Proposition n° 3 : Dénommer la future institution « Maison de l'Histoire de France » et créer un label « Maison d'Histoire » afin de mieux identifier le réseau de ses partenaires. |
La future institution chargée d'exposer à Paris des collections permanentes et temporaires à caractère historique devra être dénommée « Maison de l'Histoire de France ». Le terme de « maison » suggère à la fois l' ouverture à tous les publics (en se référant aux portes et fenêtres d'une habitation) et l'inclusion et le rassemblement républicain. Cette dénomination permet de souligner le caractère inclusif et ouvert de l'établissement qui se doit d'être exemplaire :
- dans une approche de l'histoire dans toutes ses dimensions (locale, provinciale, régionale, nationale, européenne et internationale, mais aussi chronologique et thématique) ;
- dans son accessibilité à tous les publics appréhendés dans toute leur diversité (citoyens « ordinaires », nationaux et européens, visiteurs étrangers, scolaires, universitaires, scientifiques, etc.)
- dans l'accompagnement, la diffusion et la médiatisation de la connaissance scientifique en histoire.

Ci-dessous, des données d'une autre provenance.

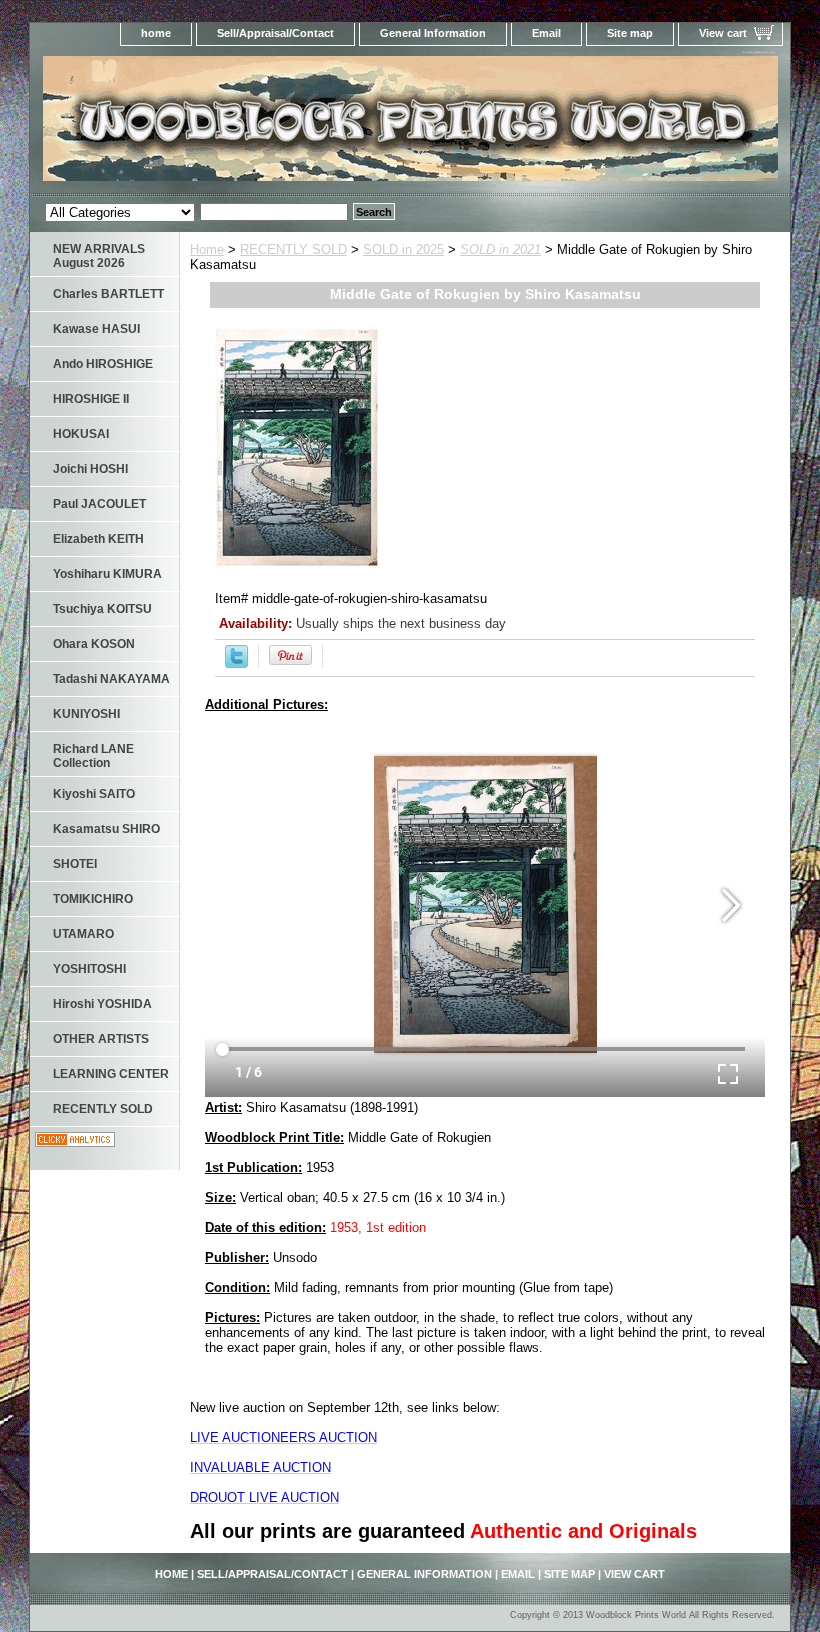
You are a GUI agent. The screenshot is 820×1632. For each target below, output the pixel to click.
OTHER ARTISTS (101, 1039)
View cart (723, 33)
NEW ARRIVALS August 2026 (99, 256)
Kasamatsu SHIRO (106, 829)
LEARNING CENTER (111, 1074)
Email (546, 33)
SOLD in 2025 (403, 249)
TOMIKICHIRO (93, 899)
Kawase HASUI (96, 329)
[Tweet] (236, 663)
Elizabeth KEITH (98, 539)
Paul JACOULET (99, 504)
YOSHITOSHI (89, 969)
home (156, 33)
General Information (433, 33)
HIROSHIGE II (91, 399)
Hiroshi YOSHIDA (102, 1004)
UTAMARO (83, 934)
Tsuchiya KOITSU (102, 609)
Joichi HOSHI (90, 469)
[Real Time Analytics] (75, 1142)
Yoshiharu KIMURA (107, 574)
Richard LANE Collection (93, 756)
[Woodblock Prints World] (280, 124)
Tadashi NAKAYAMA (111, 679)
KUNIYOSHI (86, 714)
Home (207, 249)
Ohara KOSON (94, 644)
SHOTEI (75, 864)
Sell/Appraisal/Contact (275, 33)
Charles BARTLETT (108, 294)
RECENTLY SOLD (293, 249)
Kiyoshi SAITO (94, 794)
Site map (630, 33)
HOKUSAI (81, 434)
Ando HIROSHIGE (103, 364)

Un certain nombre d'historiens avaient plaidé pour les dénominations suivantes :
- « Maison de l'Histoire en France » : il était reproché à l'expression « Histoire de France » de circonscrire le périmètre d'exploration de la future institution à la seule histoire nationale, en excluant l'étude et la mise en valeur aussi bien de l'histoire locale que de l'histoire du continent européen et des relations de la France avec le reste du monde. En outre, l'expression « Maison de l'Histoire en France » permettait de mieux mettre en avant comme priorité la valorisation de la discipline historique, sans la restreindre à l'espace français. Dans une tribune publiée dans Le Monde dans son édition du 26 novembre 2010, l'historien Vincent Duclert déclare que « ce n'est pas d'une « Maison de l'Histoire de France dont ce pays a besoin mais d'un « Musée de l'histoire en France » », en soulignant que « la possibilité d'une histoire nationale [...] se heurtera toujours, pour certains [historiens] , au présupposé que tout cadre national nourrirait forcément des dérives du type de l' « identité nationale ». Repenser le cadre national est donc un impératif scientifique de première importance pour lui permettre de se dégager des instrumentalisations idéologiques ». Toutefois, cette dénomination laisse entendre en filigrane, dans une logique « politiquement correcte », qu'il ne serait plus pertinent de parler d' « histoire de France » ;
- « Maison de l'Histoire » : cette expression vise à réaffirmer la vocation d'un établissement au service de la seule discipline historique. Néanmoins, l'absence de référence à la France suggère également une forme de malaise vis-à-vis de tout discours sur l'histoire nationale. Elle est, en outre, préjudiciable à l'attractivité de la future institution auprès des visiteurs étrangers, le mot « France » constituant en soi une marque prestigieuse qui a fait les preuves de son efficacité aussi bien dans notre pays qu'à l'étranger (certains organismes de presse ou audiovisuels ou émissions audiovisuelles font reposer leur réputation de rigueur et de sérieux sur le mot « France », comme l'Agence France-Presse, Radio France Internationale, France 24 ou encore l'émission France Culture).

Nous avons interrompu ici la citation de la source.